澳洲幸运5开奖号码历史查询:Stratified random sampling is one way of doing this. This technique enables re𒆙searchers to obtain a sample population that best represents the entire population being studied by making sure that each subgroup of interest is represented. However, it is not without its disadvantages.

Stratified Random Sampling: An Overview

Stratified random sampling involves div🍷iding a population into subpopulations and then applying random sampling me⛄thods to each subpopulation to form a test group.

Stratified random sampling 澳洲幸运5开奖号码历史查询:is different from simpl🐈e ran𓆏dom sampling, which involves the random selection of data from the entire population so that each possible sample is equally likely to occur. In contrast, ജstratified random sampling divides the population into smaller groups, or strata, based on shared characteristics. A random sample is then taken from each stratum in direct proportion to the size of the📖 stratum compared to the population.

Stratified Random Sampling Example

Researchers are performing a study designed to evaluate the political leanings of economics students at a major university. The researchers want to ensure the random sample best approximaꦍtes the student population, including gender, undergraduates, and graduate students. The total population in the study is 1,000 students and, from there, subgroups are created as shown below.

Total population = 1,000

Researchers would assign every economics student at the university to one of four subpopulations: male undergraduate, female undergraduate, male graduate, and female graduate. Researchers would next count how many students from each subgroup make up the total population of 1,000 students. From there, researchers calculate each subgroup's percentage representation of the total population. 

Subgroups:

• Male undergraduates = 450 students or 45% of the population
• Female undergraduates = 200 students or 20%
• Male graduate students = 200 students or 20%
• Female graduate students = 150 students or 15%

Random sampling of each subpopulation is done based on its 澳🐷洲幸运5开奖号码历史查询:representation within the population as a whole. Since male undergraduates are 45% of the population, 45 male undergraduates are randomly chosen out of that subgroup. Moreover, because male graduates make up only 20% of the population, 20 are selected ꩵfor the sample, and so on. 

Advantages of Stratified Random Sampling

Stratified random✅ sampling has advan♚tages when compared to simple random sampling.

It reflects the population being studied because researchers are stratifying the entire population before applying random sampling methods. In short, it ensures each subgroup within the population receives proper representation within the sample. As a result, ﷽stratified random sampling provides better coverage of the population since the researchers have control over the subgroups to ensure all of them are represented in the sampling. 

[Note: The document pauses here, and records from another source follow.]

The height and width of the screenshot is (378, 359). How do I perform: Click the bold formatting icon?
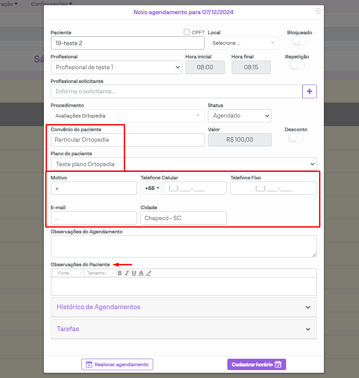point(120,273)
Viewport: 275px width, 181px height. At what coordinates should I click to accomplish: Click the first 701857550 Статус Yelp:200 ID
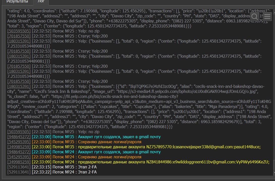tap(19, 36)
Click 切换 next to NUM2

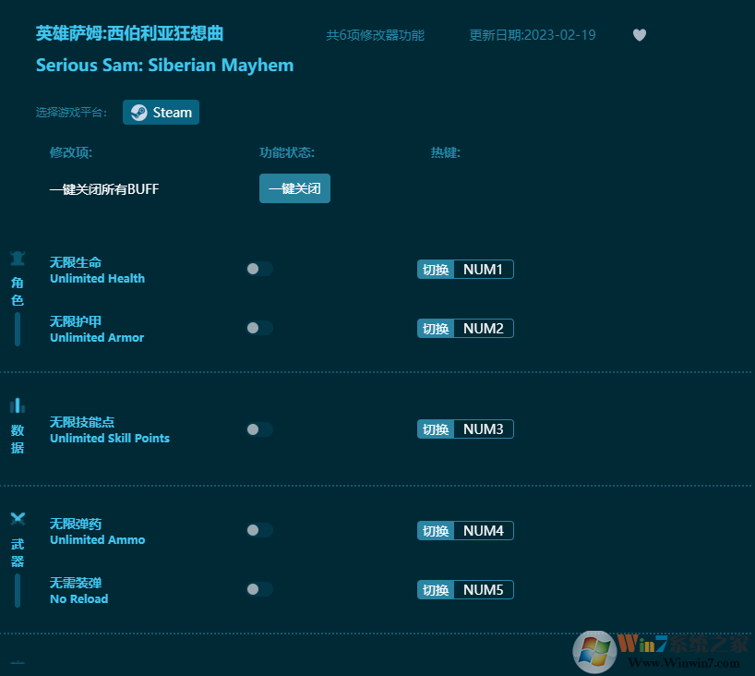(436, 329)
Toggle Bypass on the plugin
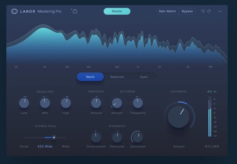This screenshot has height=164, width=237. (187, 11)
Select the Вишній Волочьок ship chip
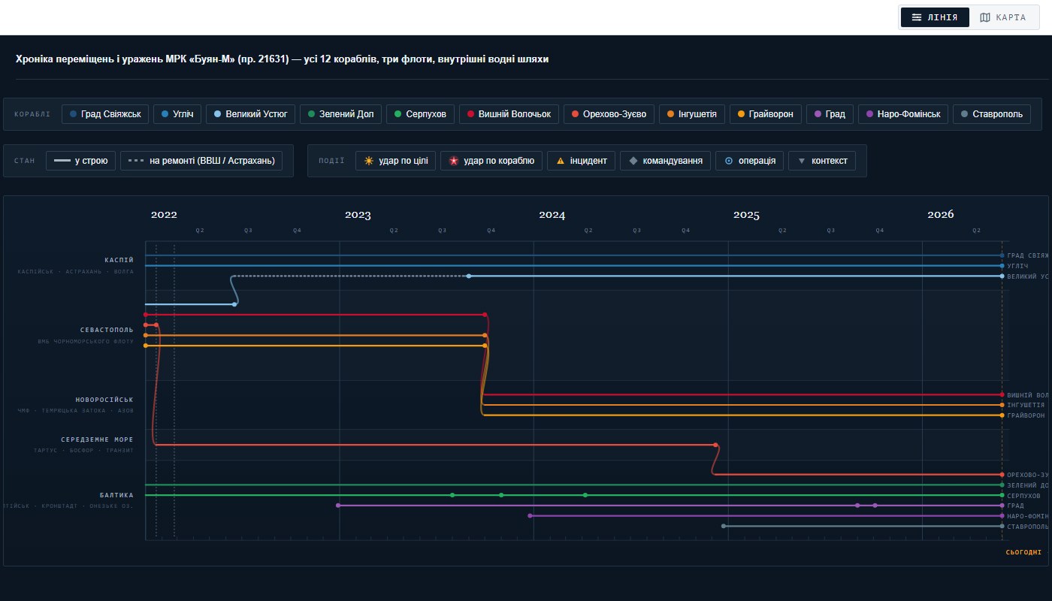 click(509, 114)
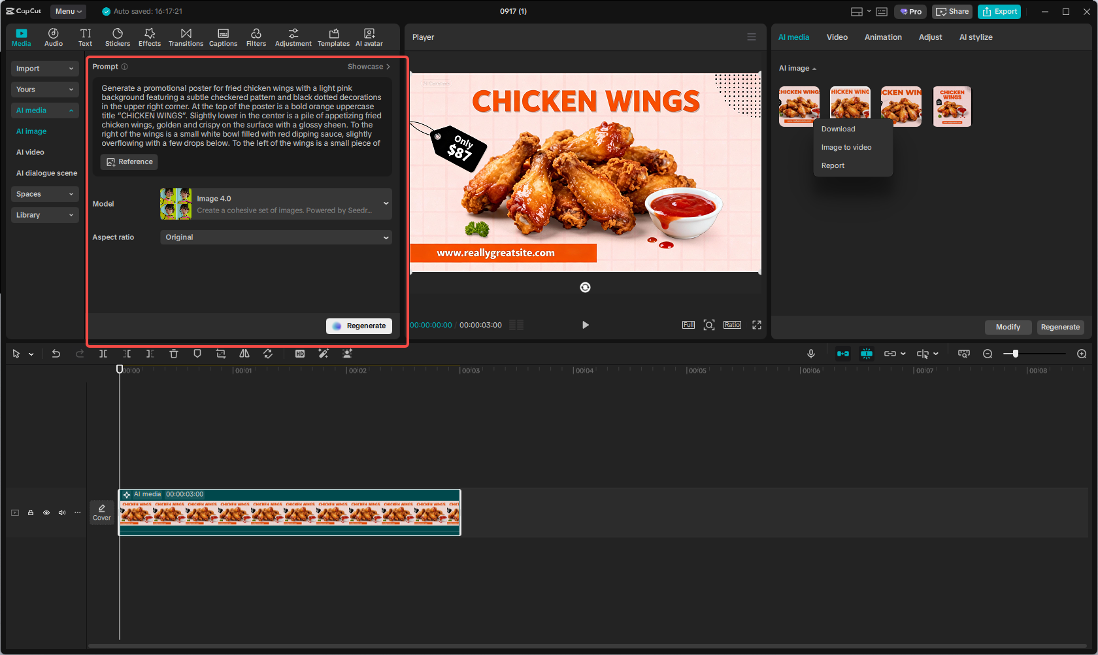Viewport: 1098px width, 655px height.
Task: Click the timeline zoom slider handle
Action: (1015, 354)
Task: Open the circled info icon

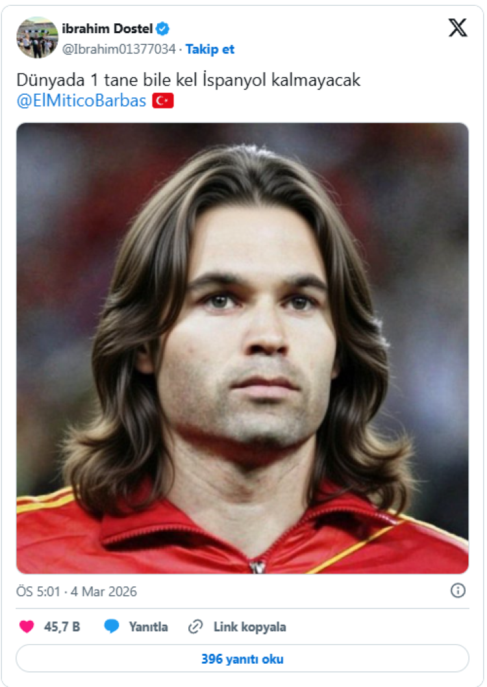Action: click(458, 591)
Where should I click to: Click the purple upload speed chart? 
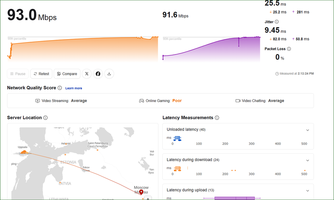211,49
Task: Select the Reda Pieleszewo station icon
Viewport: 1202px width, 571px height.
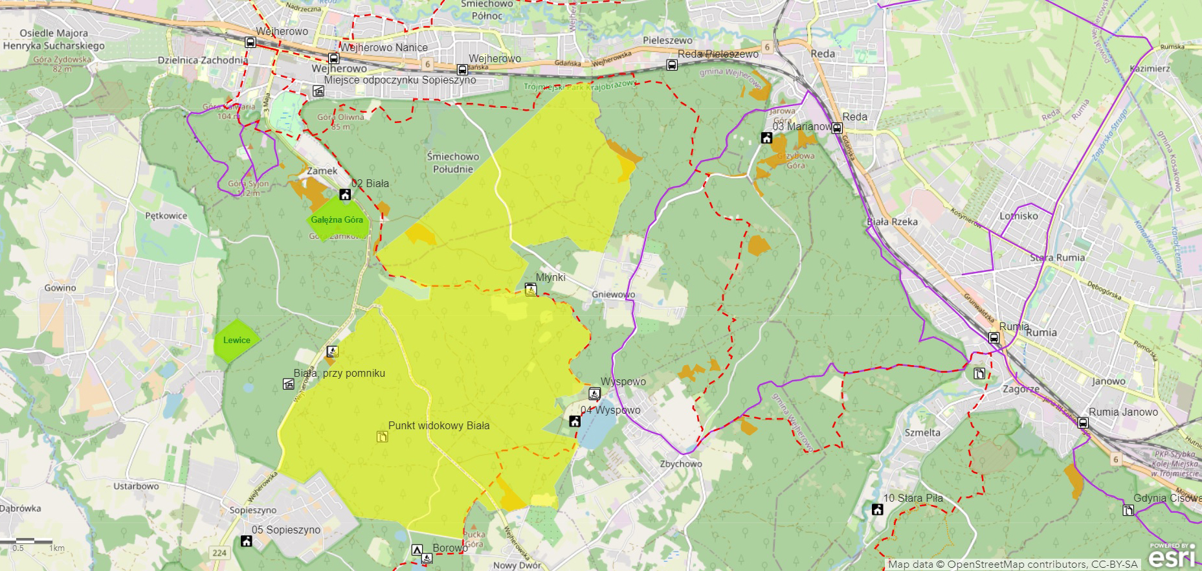Action: (x=672, y=65)
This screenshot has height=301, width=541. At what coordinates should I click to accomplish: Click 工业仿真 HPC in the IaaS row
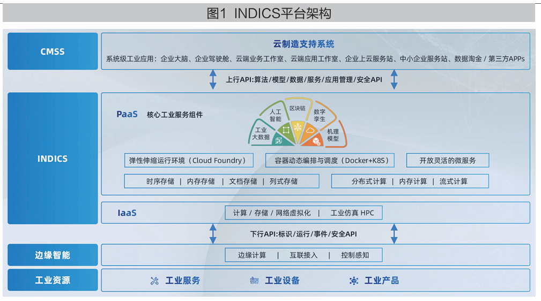coord(352,213)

With simple random sampling, there isn't any guarantee that any particular subgroup or ty𝕴pe of person is chosen.

In our earlier example of the university students, using simple random sampling to procure a sample of 100 from the population might result in the selection of only 25 male undergraduates or only 25% of the total population. Also, 35 female graduate students might be selected (35% of the population) resulting in under-representation of male undergraduates and over-representation of female graduate students. Any errors in the representation of the population have the p♛otential to diminish the accuracy of the study.

Disadvantages of Stratified Random Sampling

Stratified random sampling also presents researchers with a ꧙disadvantage.

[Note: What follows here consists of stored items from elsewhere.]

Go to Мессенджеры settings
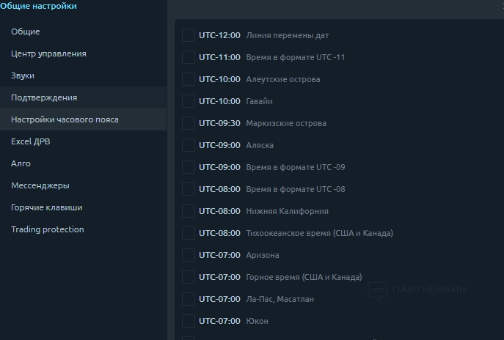 (x=40, y=185)
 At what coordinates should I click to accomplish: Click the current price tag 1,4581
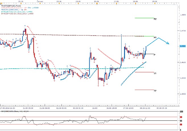coord(182,46)
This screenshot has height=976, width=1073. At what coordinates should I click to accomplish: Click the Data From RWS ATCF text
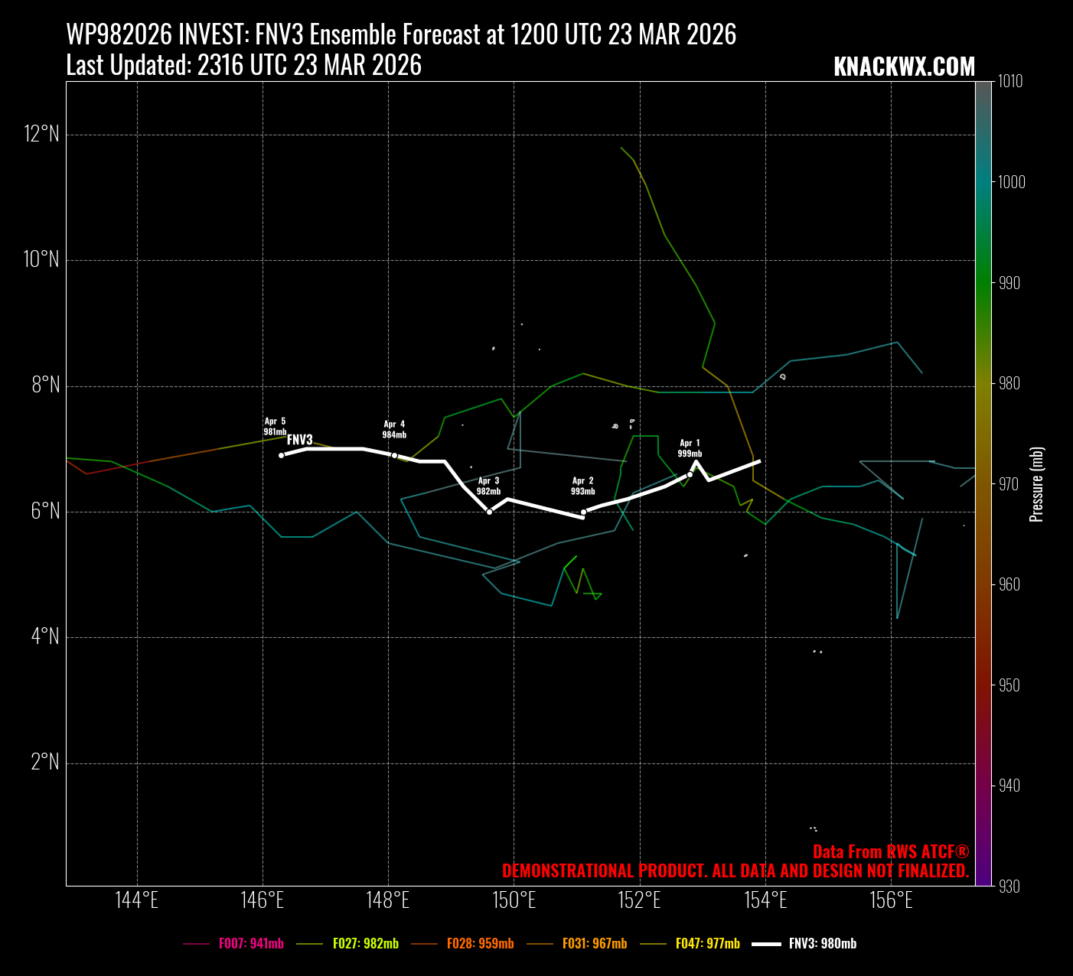pyautogui.click(x=890, y=852)
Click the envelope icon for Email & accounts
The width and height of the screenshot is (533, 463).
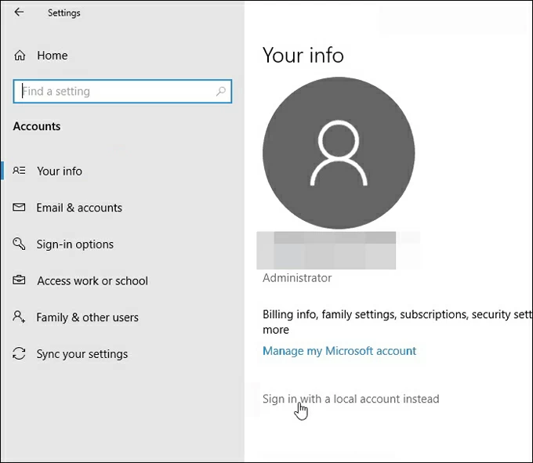tap(20, 208)
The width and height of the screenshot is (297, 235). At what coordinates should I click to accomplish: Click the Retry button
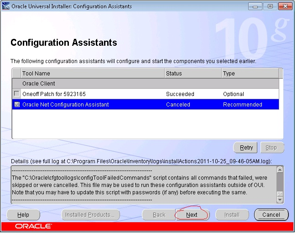point(245,148)
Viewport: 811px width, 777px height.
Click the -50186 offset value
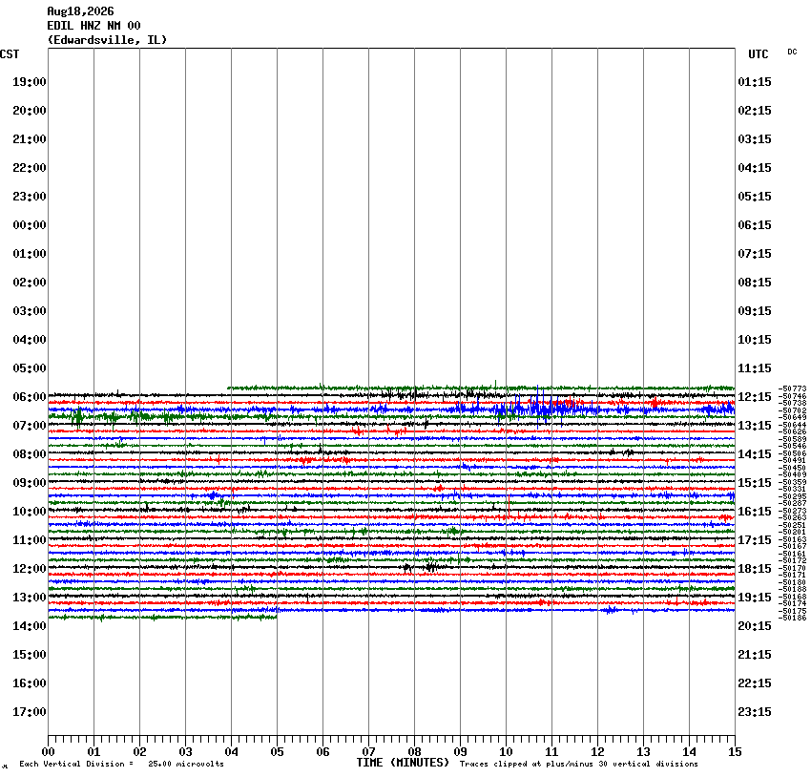pos(792,619)
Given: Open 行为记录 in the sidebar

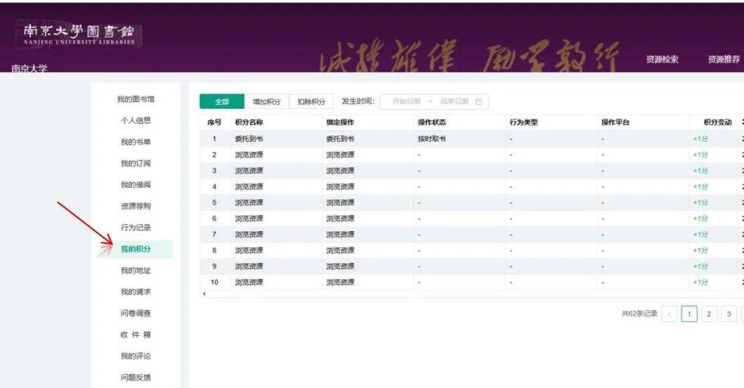Looking at the screenshot, I should pos(136,228).
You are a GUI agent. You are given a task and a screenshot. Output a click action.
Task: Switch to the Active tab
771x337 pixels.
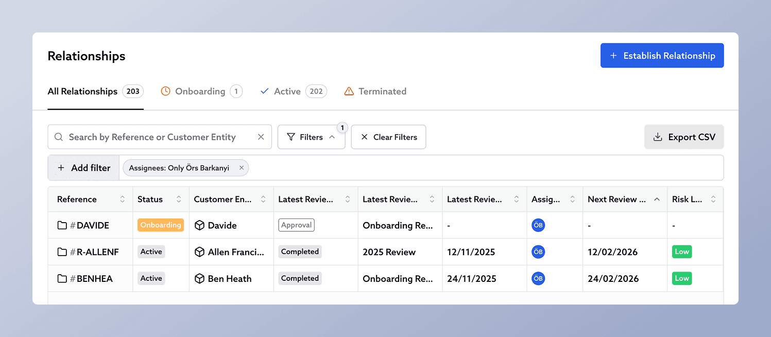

Unfortunately, this method of research cannot be used in every study. The method's disadvantage is that several conditions must be met for it to be used properly. Researchers must identify every member of a population being studied and classify each of them into one, and only one, subpopulation.

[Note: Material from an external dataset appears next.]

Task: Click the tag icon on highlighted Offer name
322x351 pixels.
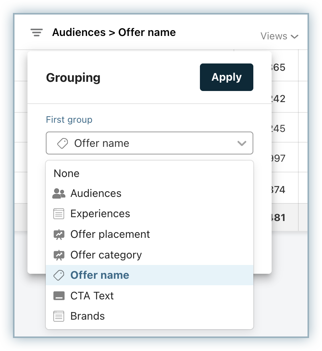Action: point(59,275)
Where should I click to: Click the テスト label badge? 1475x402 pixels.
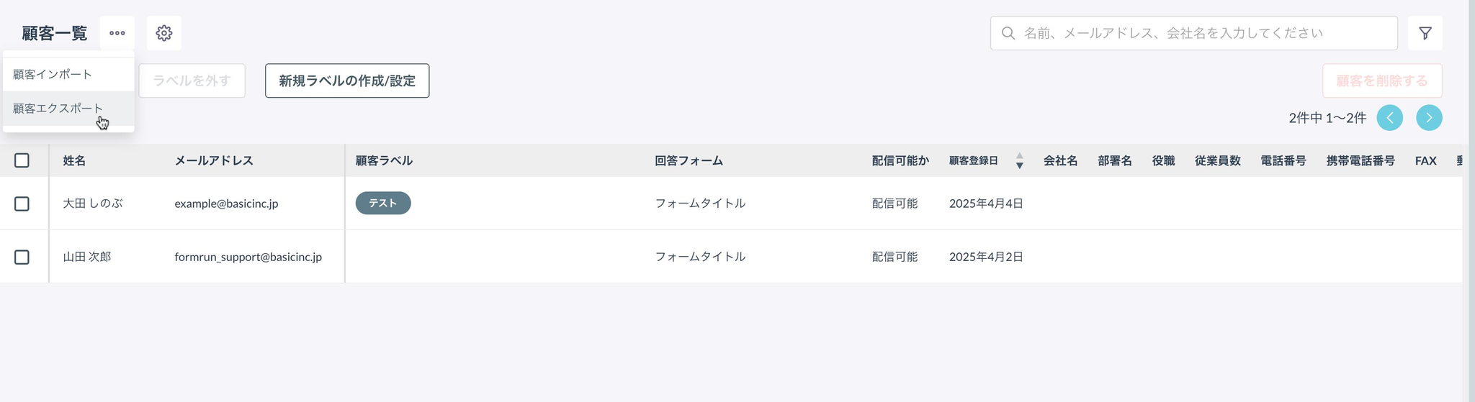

As a result, stratified random sampling is disadvantageous when researchers can't confidently classify every member of the population into a subgroup. Also, finding an exhaustive and definitive list of an entire population can be challenging. 

Overlapping can be an issue if there are subjects that fall into multiple subgroups. When simple random sampling is performed, those who are in multiple subgroups are more likely to be chosen. The result could be a misrepresentation or inaccurate reflecti🌄on of the population. 

In our example, undergraduate, graduate, male, and female are clearly defined groups. In other situations, however, it might be far mo𝓀re difficult. Imagine incorporating characteristics such as race, ethnicity, or religion. The sorting process becomes more difficult, rendering stratified random sampling an ineffective and less-than-ideal method.

The Bottom Line

Stratified random sampling, a method of sampling that involves dividing a p✤opulation into smaller subgroups known as strata, is sometimes preferred over simple random sampling because it ensures each subgroup within the population receives proper representation. However, making this extra effort is not always necessary and guaranteed to make the research more reliable and reflective of the population. Stratified random sampliꦡng is not always easy or possible to apply either.